Remember when we mentioned how helpful a funeral director could be, even at home funerals? This is the moment a funeral service will help a lot, transporting the body to its final place of rest or crematorium.
What Makes Home Funerals Special
What makes home funerals truly special is that they offer a deeply inclusive and loving way to say goodbye, giving you control over every aspect of the process you deem important.
- Such a level of involvement creates strong bonds as more people from the immediate family and the community at large actively participate.
- The bonding in times of grief also creates a sense of closure and appreciation of life.
- Returning to this age-old tradition is empowering in a quiet and meaningful way, as a personalized home funeral allows us to pay tribute to the one close to heart in the best way we can.
Lastly, a home funeral is very likely to save you money, but the most important benefits extend far beyond financial gains.
Challenges of Home Funerals
While home funerals offer unique benefits, they do come with certain challenges.
The level of planning, knowledge, work, time, and careful attention to logistics outweighs that of a professional funeral service.
It’s not a one-size-fits-all approach and may not be suitable for everyone.
However, these potential difficulties with home funerals are what add a lot of meaning.

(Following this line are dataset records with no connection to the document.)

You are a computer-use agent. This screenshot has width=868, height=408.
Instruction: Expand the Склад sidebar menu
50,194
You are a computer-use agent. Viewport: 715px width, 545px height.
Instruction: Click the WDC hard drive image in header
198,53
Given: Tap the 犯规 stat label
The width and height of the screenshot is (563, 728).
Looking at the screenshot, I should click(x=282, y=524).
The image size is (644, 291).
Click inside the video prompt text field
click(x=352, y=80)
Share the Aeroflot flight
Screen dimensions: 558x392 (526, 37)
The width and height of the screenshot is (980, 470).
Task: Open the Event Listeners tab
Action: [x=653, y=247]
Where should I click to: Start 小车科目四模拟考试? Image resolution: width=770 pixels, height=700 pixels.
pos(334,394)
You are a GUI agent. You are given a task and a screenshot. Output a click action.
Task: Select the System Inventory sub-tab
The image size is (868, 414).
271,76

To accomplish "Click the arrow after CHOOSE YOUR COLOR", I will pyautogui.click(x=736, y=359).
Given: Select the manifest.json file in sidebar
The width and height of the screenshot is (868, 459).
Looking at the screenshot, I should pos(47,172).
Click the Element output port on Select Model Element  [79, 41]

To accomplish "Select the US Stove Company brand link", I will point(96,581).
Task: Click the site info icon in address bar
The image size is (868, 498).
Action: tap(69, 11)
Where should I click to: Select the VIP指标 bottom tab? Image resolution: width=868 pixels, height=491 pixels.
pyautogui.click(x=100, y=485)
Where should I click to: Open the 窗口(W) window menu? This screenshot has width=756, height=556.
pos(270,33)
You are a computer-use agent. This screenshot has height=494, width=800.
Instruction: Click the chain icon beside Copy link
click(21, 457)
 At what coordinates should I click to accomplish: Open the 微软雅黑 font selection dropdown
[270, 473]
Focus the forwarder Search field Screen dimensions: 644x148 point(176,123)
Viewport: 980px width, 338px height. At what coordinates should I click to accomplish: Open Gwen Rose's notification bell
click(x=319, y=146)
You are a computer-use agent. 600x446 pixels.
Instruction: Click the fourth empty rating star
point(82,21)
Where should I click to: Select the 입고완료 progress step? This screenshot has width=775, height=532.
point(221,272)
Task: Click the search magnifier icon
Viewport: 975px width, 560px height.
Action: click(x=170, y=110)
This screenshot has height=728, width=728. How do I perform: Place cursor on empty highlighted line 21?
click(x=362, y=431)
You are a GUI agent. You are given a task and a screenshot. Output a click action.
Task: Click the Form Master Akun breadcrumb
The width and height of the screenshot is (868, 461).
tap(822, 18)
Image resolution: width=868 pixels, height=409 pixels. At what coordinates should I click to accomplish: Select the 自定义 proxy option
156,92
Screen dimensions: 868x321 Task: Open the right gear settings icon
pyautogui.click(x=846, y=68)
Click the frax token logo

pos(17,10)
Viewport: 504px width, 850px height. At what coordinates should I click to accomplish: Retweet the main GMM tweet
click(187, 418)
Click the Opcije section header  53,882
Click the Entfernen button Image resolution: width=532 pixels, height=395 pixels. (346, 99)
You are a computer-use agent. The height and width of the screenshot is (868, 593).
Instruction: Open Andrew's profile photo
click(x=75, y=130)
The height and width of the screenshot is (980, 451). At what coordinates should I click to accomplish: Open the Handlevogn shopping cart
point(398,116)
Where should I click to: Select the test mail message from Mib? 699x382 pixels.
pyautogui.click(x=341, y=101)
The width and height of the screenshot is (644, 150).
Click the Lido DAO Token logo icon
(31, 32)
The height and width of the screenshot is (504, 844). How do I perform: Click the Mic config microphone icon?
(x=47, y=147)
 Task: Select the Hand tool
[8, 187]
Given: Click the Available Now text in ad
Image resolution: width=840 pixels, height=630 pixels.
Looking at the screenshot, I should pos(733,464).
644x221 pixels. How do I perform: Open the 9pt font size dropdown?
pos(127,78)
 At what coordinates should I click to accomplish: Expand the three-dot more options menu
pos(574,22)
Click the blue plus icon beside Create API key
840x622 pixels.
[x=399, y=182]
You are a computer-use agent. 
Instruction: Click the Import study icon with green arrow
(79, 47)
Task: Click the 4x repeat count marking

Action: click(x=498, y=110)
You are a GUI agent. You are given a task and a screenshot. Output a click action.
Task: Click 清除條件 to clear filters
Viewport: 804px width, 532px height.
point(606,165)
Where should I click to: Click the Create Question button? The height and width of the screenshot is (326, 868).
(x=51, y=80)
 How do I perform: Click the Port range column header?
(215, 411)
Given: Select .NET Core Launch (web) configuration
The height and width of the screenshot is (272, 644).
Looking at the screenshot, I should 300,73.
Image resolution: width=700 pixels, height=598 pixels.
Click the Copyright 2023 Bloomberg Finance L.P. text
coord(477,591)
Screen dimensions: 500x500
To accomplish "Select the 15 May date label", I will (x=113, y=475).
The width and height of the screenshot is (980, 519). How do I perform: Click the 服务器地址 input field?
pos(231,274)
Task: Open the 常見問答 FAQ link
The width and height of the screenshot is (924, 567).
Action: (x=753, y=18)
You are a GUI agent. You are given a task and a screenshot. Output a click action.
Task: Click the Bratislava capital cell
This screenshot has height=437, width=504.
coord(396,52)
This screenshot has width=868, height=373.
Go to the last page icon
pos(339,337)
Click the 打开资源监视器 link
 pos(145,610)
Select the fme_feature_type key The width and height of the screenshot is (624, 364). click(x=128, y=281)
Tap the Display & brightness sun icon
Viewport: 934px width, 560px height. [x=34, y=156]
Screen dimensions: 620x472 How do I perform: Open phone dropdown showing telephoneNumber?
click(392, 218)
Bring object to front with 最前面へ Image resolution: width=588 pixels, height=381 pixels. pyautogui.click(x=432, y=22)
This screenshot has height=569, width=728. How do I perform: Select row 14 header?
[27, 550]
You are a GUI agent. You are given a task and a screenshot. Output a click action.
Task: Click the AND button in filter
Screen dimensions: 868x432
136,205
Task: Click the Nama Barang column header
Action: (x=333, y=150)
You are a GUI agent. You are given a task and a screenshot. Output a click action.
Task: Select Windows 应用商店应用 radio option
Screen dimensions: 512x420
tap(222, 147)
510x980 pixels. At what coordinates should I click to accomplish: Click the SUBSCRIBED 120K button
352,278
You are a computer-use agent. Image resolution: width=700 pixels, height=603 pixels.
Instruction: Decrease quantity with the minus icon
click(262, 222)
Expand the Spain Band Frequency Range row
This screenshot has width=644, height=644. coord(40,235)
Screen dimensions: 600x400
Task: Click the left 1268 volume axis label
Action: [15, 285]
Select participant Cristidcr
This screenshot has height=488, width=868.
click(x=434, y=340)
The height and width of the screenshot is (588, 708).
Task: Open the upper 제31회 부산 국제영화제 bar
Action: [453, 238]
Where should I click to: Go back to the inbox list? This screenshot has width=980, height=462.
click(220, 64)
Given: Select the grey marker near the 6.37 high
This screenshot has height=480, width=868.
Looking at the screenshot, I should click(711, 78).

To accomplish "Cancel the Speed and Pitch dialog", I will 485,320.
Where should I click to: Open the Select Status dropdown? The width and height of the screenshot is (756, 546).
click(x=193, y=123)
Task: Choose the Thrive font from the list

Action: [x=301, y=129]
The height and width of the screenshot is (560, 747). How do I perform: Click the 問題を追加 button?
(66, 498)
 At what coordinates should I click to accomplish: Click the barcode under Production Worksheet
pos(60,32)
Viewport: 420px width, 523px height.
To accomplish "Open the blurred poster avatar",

Getting involved and being present in the difficult circumstances after one’s passing put things in perspective and help instigate the healing process.
And, indeed, the logistics can be scaled up or down. The deceased can be kept at home only for a few hours and even that will allow you to say your goodbyes in the way you see fit.
Conclusion
Our guide touched upon the legal requirements and logistics, the practical arrangements at home, how to create a sacred space, and involve loved ones.
These are general guidelines on how to plan a home funeral, but arranging a ceremony at home should come from you and your understanding of what matters. A death doula or a funeral director can help a lot, too, in creating an empowering and cost-effective ceremony to honor your loved one’s life with a dignified farewell at home.